The Antiplanner is a forester and economist with more than fifty years of experience critiquing government land-use and transportation plans.

11 Responses to Band-aids Won’t Make Housing Affordable

  1. LazyReader says:

    Historically the standard housing stock in cities is the townhome or rowhouse. Save’s space, still offers a back and front yard.

    Oh well it’s not like China where they’re building the largest city in the world.
    https://www.youtube.com/watch?v=YjoJ8Tr6o1A

  2. Frank says:

    “Table B25077 of the American Community Survey says that a median home in the city of Houston cost about $134,500 in 2013, or 2.65 times median family incomes in that city (according to table B19113).”

    First, those are housing values, not sale prices. Second, why use 2013 numbers and not 2014 numbers?
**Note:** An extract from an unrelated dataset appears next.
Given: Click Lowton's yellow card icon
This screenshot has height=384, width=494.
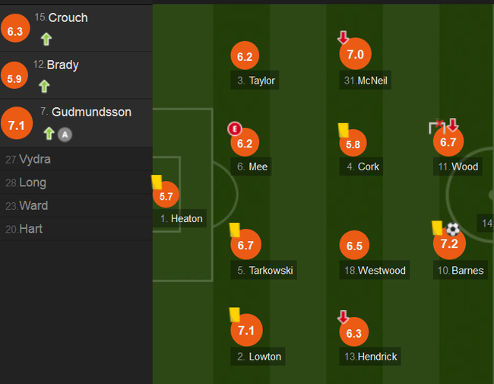Looking at the screenshot, I should click(234, 314).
    But using those numbers, KC had a slightly lower median home value in 2013 of $126,900. Median family income in 2013 was $57,686. That’s 2.2 times median income, or lower than Houston’s 2.65.

    This begs the question: what is KC doing better than Houston? Is it lower population density (KC is about 1000 people per square mile less dense than Houston) or better traffic and highway system (KC ranks #1 for best big US city for traffic and Houston #12 for worst big US city for traffic)?

  3. Sandy Teal says:

    Socialism always, always, ends up attacking and tearing down the higher parts of human achievement and driving everything towards the lowest common denominator. It is so much harder to lift the unsuccessful than it is to punish the successful.
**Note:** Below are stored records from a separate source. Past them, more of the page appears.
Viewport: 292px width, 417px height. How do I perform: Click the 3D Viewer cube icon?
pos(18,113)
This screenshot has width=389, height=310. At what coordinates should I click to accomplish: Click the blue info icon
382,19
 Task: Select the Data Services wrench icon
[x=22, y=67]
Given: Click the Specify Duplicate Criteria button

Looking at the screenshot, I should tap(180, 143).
    If you want “equality” then you have to kill, rape, and steal from the successful and give it out for free to the unsuccessful, which then suddenly results in the unsuccessful doing less and being less successful.

    It is as predictable as gravity.

  4. prk166 says:

    “This begs the question: what is KC doing better than Houston?” ~Frank

    Maybe the question is what are they not doing that Houston is?

  5. Fitwit says:

    Houston has annexed many burbs , that is why it has so much land. On the other hand, has also built over natural defenses against flooding. It will eventually not be able to pay for the cost of upkeeping this suburban development pattern.

    Keep in mind aging boomers and new poor majority of retired boomers and majority of poor kids in public school tsunami soon to come.

  6. Fitwit says:

    Property owners will never be able to pay this much in tax back, so will keep on raising debt until they can’t.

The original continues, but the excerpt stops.